The last place Andrea Lowe Garwood would have expected to be gunned down was inside a church, and certainly not as she sang and prayed in worship. Surely, hell had no place in this holy sanctuary.
But death was no stranger to this woman of faith. Last December, she was still openly struggling to find a fitting way of memorialising the first Christmas without her husband, Jeffery Garwood, who had been killed six months before. The previous December she had lost her mother. The solution she came up with was a Christmas tree bedecked with photographs as ornaments.
The 59-year old Jeffery Garwood was killed during a motor vehicle collision in St James last July which reportedly involved what was believed to have been the getaway car with men on-board who had committed a crime and were fleeing the police.
Appearing in the second of a two-part series on the programme Healing Momentson Trelawny-based radio station FIT FM in December to address how she dealt with the trauma, Lowe Garwood said one of the toughest aspects of her husband’s death was the fact that she was unable to say goodbye in a funeral service in the format she would have wanted due to the restrictions imposed because of the coronavirus pandemic.

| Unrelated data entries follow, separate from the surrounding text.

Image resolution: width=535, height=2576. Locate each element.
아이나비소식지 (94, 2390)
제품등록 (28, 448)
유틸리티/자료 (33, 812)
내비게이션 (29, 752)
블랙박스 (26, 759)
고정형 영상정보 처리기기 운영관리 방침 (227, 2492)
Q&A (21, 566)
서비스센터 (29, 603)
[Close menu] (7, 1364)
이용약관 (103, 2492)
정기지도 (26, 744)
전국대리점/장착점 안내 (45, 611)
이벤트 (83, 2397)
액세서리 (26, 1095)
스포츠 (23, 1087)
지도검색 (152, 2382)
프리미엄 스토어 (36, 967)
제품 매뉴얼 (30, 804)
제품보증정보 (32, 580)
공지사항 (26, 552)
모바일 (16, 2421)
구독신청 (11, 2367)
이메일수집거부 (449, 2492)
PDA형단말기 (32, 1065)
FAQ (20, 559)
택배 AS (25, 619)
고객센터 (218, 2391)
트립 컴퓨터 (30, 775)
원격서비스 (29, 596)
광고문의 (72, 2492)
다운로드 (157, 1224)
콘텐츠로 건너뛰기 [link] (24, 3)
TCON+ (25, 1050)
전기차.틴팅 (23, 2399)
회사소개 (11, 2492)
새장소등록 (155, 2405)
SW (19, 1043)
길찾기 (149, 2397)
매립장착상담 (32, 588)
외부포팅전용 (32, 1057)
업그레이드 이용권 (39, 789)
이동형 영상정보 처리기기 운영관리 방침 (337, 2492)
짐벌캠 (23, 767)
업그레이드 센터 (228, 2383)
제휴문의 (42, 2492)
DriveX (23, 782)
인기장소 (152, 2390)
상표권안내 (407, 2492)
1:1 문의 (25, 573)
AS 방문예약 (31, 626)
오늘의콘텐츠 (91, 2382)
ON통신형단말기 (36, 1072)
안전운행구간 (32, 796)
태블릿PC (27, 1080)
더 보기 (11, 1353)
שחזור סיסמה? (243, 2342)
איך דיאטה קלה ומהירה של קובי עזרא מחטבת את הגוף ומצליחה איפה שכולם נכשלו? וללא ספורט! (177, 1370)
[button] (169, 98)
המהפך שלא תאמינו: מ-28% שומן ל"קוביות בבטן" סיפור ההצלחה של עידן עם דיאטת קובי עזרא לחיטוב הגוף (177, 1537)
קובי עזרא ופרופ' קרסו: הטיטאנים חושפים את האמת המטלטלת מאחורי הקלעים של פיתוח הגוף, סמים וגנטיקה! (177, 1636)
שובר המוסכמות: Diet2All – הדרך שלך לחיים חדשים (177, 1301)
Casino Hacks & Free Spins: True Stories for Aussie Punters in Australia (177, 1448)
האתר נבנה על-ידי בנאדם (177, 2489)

“One of the hardest parts is I didn’t get to say a proper final goodbye. I was supposed to do his remembrance. I was only with my husband for over three years. I wanted to showcase those beautiful parts of him; the person I knew and that I was proud to be his wife, and I didn’t get that opportunity, COVID came and everything just changed,” she lamented.
Her journey of grief, she said, then was not just painful, but “hot, hot, hot”.

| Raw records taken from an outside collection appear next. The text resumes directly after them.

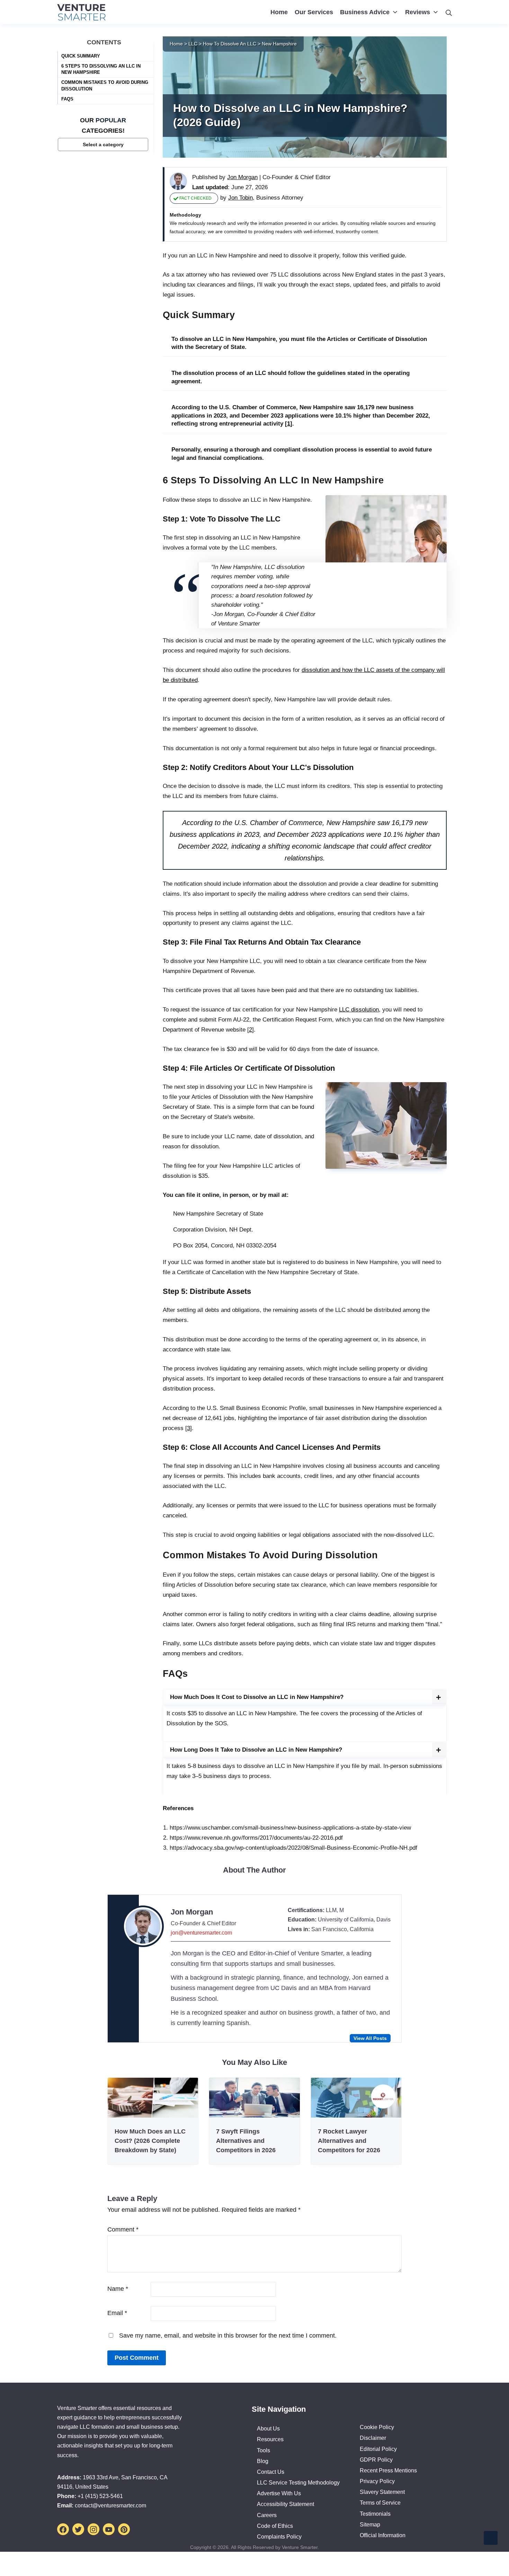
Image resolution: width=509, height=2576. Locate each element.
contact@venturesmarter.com (110, 2505)
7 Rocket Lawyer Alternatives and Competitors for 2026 (349, 2141)
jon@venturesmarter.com (201, 1933)
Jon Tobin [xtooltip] (240, 197)
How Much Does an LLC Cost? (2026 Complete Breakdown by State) (150, 2141)
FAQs (67, 99)
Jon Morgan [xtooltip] (242, 177)
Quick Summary (80, 56)
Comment (123, 2229)
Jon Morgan (192, 1912)
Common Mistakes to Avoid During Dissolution (104, 85)
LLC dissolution (359, 1009)
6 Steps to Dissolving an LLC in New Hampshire (101, 69)
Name (117, 2288)
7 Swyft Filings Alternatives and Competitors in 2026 (246, 2141)
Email (117, 2313)
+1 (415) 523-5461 (100, 2496)
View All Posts (370, 2038)
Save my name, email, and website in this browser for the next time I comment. (228, 2335)
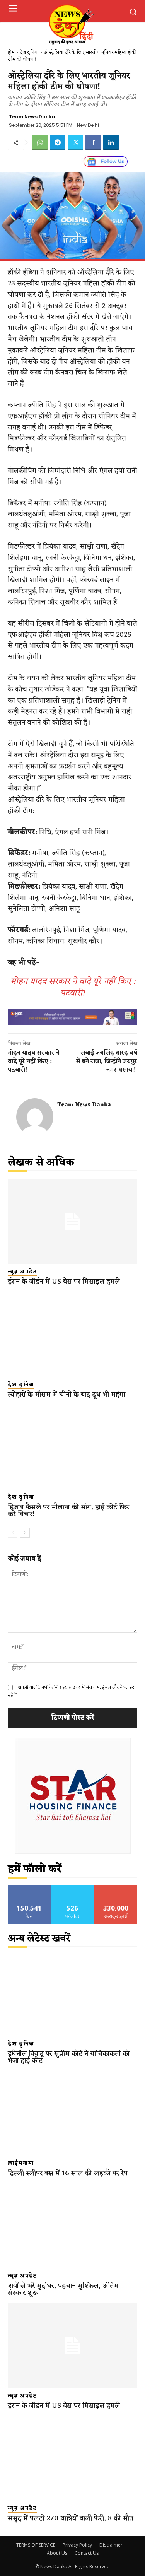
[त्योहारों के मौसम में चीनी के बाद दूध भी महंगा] (72, 1334)
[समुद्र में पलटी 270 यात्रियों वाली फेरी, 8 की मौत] (72, 2458)
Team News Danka (32, 117)
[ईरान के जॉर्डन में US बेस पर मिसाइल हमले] (72, 1221)
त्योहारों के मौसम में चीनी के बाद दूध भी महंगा (66, 1394)
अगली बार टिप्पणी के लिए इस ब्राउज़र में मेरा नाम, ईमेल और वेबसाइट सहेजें (71, 1691)
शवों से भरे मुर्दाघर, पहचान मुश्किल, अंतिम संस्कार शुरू (63, 2289)
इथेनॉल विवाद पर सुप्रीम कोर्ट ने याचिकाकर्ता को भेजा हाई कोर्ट (69, 2057)
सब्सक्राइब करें (116, 1888)
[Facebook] (93, 142)
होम (11, 52)
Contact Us (87, 2553)
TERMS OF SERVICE (35, 2545)
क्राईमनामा (21, 2163)
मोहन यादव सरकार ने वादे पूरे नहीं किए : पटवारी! (72, 987)
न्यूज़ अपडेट (22, 1272)
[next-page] (25, 1533)
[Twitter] (75, 142)
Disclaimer (111, 2545)
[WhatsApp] (40, 142)
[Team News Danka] (34, 1116)
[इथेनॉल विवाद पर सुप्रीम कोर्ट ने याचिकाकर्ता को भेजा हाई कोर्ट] (72, 1993)
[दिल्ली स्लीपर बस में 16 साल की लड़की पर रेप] (72, 2113)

“The fact [is] that I didn’t get the opportunity to say the goodbye in a way I wanted to… in a way I thought was befitting for the person I knew,” she said.
Up to the time of her brutal murder the woman, who described herself to programme host Dr Asha Mwendo as full of “strength, bubbly, full of life, lights up a room”, disclosed that she was still going through therapy to help herself come to terms with the loss and had big plans to, after the pandemic, arrange a proper memorial service for the man whom she loved.
Attending church and worship after his death was even more painful, because her partner was no longer there. Ironically, on her last day on Earth, the place he would normally occupy was taken by the individual whose purpose for getting that close to her was to kill her.
“Jeffery and I went to church together, and we sat beside each other, but when COVID came he started to sit behind me because six feet apart was too far, and so he would sit behind me. So, most Sundays when I would go to church after his death I would be in a ‘hot mess’ because when I look to my right there is no Jeffery, when I look behind me, there is no Jeffery; so these are the little things that sometimes cause me to have a meltdown,” she told listeners.
Lowe Garwood was determined to grieve healthily without losing herself to the tide of grief because she had a goal, one she knew her husband would proudly endorse.
“After I decorated the Christmas tree, after my friend them gone, I put down a piece of good, good bawling, but guess what, I am living through it. I know one day I probably won’t put down any big, big bawling. I want at the end of grieving to say, ‘Thank you, Jesus, thank you for the lessons learnt, yuh never have to go so hard, but thank you.’ I want at the end persons to come to grips with their grief and transition (well); I want persons to be blessed,” she stated.
Unfortunately, for those who had not yet heard the story of the 51-year-old bank employee’s journey through grief from her own lips, it might be too late.
Lowe Garwood yesterday, some minutes after 10:00 am, became the latest name on police blotters, following a week in which rampaging criminals went on a spree committing murders, rapes, shootings, robberies, and break ins, some 34 incidents taking place between Tuesday and Saturday across nine of Jamaica’s 14 parishes.
According to information obtained by the Jamaica Observer, 14 of those incidents took place in Kingston divided among West Kingston, East Kingston and Kingston Central, with others spread across St Andrew South, St Andrew Central, and St Andrew North.
The blood stained other parishes such as St James, St Catherine, St Ann, Manchester, St Elizabeth, Portland, Hanover, Westmoreland, and Clarendon.
Among the victims in Kingston West are 25-year-old Tyrone Brown, an unemployed resident of Crook Street in Kingston; and an unidentified male who was killed during an exchange of gunfire between members of the security forces and gunmen along Christopher Road.
Several shooting incidents resulted in a number of individuals having to seek medical attention for injuries received.
Meanwhile, the market district in central Kingston was the scene of at least two killings.
Yesterday’s incident in the Trelawny capital was particularly chilling because of the presence of a video capturing the reaction of panic-stricken congregants and the sound of the fatal bullets circulating on social media.
Lowe Garwood had participated in her final worship on Earth. Her hapless killer escaped in a waiting vehicle.